Ever had that internal dialogue? Me too. There are so many medical studies, news articles, and fitness influencers that tell us how important exercise is for mental health. Can’t dispute the science, but there is a real gap between knowing and doing. How do we get past that overwhelming lack of motivation, and help the depressed self get up and move?
Real talk: I was diagnosed with major depressive disorder as a teenager. Depression has been an unwanted companion as long as I can remember, and I’m well acquainted with its equally negative view of me. It likes to tell me all of my failings, and tries to convince me that trying will most likely have disappointing results, so why bother? This isn’t a pity party, just a reality that many other people live with too. Cheers if you’re part of that super cool club!
I chose to train people in physical wellness for a living, but there some days when what I’m teaching is just as much for me as for my client. Here are 3 things I teach my clients to overcome lack of motivation, and often use myself:
Have a back up plan
We write up our exercise plan in a bright moment of motivation. Just making that plan gives us a rush of good feelings, a sense of accomplishment based on the potential achievement. But then…the day comes to implement said plan, and our motivation has left the building. That high intensity workout you were going to do now sounds about as fun as getting a colonoscopy. You get the dreaded depression freeze, spending the rest of your day putting off the workout while also being distracted by how much you don’t want to do the workout. (It’s the worst, I hate those days.)
Give yourself a break! Have a back up plan that feels more doable. You’re more likely to do at least some healthy movement if you have a simpler alternative, and it will give you a much needed win. Take a restful walk, do a gentle and refreshing Pilates video, or even do an abbreviated version of your original plan. Some movement is always better than none!
Make a weekly checklist
We make lists for everything from groceries to playlists. Why not do the same for exercise?

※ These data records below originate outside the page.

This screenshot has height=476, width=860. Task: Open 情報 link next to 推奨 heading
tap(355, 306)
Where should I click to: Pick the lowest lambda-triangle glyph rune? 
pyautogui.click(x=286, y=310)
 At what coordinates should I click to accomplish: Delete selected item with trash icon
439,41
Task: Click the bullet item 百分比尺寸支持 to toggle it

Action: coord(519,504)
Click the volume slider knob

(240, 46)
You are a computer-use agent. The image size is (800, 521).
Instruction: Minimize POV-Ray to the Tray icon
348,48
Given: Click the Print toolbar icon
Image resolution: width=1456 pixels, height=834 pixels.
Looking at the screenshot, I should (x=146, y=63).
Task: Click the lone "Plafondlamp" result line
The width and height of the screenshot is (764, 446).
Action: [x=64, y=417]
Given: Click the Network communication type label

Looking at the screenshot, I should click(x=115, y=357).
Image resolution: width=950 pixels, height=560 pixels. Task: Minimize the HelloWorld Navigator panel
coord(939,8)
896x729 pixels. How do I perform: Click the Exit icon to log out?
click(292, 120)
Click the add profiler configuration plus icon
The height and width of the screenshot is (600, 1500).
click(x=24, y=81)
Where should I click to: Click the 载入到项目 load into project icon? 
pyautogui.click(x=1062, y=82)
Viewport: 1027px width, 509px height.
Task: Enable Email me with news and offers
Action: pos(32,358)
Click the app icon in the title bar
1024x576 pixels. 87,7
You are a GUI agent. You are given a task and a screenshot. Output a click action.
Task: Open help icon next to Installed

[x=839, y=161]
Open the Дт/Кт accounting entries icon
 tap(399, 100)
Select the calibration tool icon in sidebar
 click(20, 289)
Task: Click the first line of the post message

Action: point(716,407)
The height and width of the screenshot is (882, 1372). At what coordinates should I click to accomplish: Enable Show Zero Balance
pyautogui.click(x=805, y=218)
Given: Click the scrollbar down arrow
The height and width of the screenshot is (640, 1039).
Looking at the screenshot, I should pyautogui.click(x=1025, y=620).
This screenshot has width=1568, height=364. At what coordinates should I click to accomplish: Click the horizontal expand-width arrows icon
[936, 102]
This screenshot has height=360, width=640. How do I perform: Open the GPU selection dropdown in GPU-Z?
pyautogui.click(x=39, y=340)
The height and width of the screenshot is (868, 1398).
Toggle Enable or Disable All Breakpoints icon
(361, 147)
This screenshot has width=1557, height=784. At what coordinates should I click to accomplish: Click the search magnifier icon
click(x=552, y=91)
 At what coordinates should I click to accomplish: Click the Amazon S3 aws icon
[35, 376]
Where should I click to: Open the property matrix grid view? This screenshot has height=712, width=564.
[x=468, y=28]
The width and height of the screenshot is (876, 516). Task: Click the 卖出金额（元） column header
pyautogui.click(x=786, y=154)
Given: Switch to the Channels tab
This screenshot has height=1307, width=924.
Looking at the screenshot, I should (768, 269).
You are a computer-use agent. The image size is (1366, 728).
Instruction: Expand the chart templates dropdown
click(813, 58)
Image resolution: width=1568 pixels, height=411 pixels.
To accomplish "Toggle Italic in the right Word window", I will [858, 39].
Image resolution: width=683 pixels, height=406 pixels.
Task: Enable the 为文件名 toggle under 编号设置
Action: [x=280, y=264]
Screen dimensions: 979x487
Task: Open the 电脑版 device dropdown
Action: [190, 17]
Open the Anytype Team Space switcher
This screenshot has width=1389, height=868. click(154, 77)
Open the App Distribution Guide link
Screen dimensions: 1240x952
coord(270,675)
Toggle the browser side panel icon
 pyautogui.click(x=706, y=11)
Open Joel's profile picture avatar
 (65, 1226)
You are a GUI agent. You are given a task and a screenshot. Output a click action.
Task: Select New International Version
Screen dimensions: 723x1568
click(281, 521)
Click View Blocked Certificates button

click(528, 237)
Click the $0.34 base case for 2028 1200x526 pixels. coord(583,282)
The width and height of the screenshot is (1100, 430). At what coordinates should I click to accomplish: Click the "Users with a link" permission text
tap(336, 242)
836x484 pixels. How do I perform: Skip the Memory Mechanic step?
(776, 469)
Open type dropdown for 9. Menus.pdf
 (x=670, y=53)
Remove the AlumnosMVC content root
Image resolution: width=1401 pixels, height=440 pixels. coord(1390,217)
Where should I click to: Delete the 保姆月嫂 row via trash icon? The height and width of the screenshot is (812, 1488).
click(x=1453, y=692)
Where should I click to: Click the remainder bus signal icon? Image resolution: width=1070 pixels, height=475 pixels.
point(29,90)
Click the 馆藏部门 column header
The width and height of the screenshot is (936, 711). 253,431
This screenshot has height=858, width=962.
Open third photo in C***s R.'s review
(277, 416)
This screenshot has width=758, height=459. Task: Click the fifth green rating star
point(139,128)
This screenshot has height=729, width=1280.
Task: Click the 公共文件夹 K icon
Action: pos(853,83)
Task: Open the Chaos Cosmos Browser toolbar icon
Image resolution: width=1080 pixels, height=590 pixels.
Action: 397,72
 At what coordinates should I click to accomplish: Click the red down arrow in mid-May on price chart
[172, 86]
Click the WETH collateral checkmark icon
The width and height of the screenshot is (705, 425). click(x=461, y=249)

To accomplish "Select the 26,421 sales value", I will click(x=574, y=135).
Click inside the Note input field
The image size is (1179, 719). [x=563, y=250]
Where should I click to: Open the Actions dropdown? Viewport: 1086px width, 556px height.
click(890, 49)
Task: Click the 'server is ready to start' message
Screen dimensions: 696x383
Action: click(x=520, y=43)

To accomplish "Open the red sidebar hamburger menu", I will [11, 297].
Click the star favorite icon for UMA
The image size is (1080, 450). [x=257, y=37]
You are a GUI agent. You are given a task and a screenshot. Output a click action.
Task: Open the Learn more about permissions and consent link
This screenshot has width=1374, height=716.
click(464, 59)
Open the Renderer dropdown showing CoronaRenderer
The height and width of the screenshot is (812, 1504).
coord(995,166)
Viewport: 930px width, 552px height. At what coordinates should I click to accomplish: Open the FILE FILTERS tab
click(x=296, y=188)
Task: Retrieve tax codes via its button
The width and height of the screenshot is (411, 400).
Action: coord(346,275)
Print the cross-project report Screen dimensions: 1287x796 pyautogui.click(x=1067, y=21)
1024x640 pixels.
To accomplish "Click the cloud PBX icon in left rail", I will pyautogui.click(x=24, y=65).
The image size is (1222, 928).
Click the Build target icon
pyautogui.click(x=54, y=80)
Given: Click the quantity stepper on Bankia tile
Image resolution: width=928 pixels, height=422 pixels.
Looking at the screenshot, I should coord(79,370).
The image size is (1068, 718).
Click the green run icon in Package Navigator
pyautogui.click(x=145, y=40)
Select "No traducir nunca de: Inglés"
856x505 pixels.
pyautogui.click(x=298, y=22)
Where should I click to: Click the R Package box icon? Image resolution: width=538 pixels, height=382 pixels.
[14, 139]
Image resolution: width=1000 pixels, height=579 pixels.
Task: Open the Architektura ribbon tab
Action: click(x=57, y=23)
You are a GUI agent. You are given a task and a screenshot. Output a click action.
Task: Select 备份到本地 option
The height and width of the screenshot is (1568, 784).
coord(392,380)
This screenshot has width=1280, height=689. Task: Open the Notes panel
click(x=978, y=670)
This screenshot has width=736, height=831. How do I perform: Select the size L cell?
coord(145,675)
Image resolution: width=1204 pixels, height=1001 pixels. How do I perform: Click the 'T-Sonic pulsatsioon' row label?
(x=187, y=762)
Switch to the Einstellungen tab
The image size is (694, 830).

I like to have a printed checklist of exercises I want to accomplish each week. Some days I will blast through several in one stellar session, other days I will only check off a couple things. Having a set goal keeps me focused, but having flexibility in how I reach it gives me the grace to be kind to myself on tough brain days.
Accept that some days will simply be hard
I wish I could say the two ideas above will always make it easier, but for the clinically depressed, sometimes it will just be hard. I have learned that when we become an observer to our thoughts and feelings, we connect that they are only thoughts and feelings, not facts. Your brain may say you’re worthless, everything is pointless, why even bother, but at the end of the day, those are just thoughts. Even in the midst of particularly dark moments, we always have a degree of choice in what we do or don’t do. While it’s important to be kind to our inner self, and make adjustments as necessary, it’s also important to learn how to do at least a small thing even when it’s hard. Give yourself the win, it can make all the difference.
I’m certainly not trivializing how severe depression can be, or putting blame on a person who didn’t work out because they couldn’t fight those negative thoughts. What I am saying, as someone who actively fights with this form of mental illness, is that I know the only way out is through. Learn to accept the really hard days as simply a hard day, be an observer, and build tolerance for those moments by not giving up on your physical health.
I promise these techniques do work, and will help you start to regain control. The best part is that it’s a win-win, because caring for the body inevitably takes care of the mind also. Keep on fighting friends, and please tell me if you find any of these ideas helpful for yourself, or have any other helpful hints!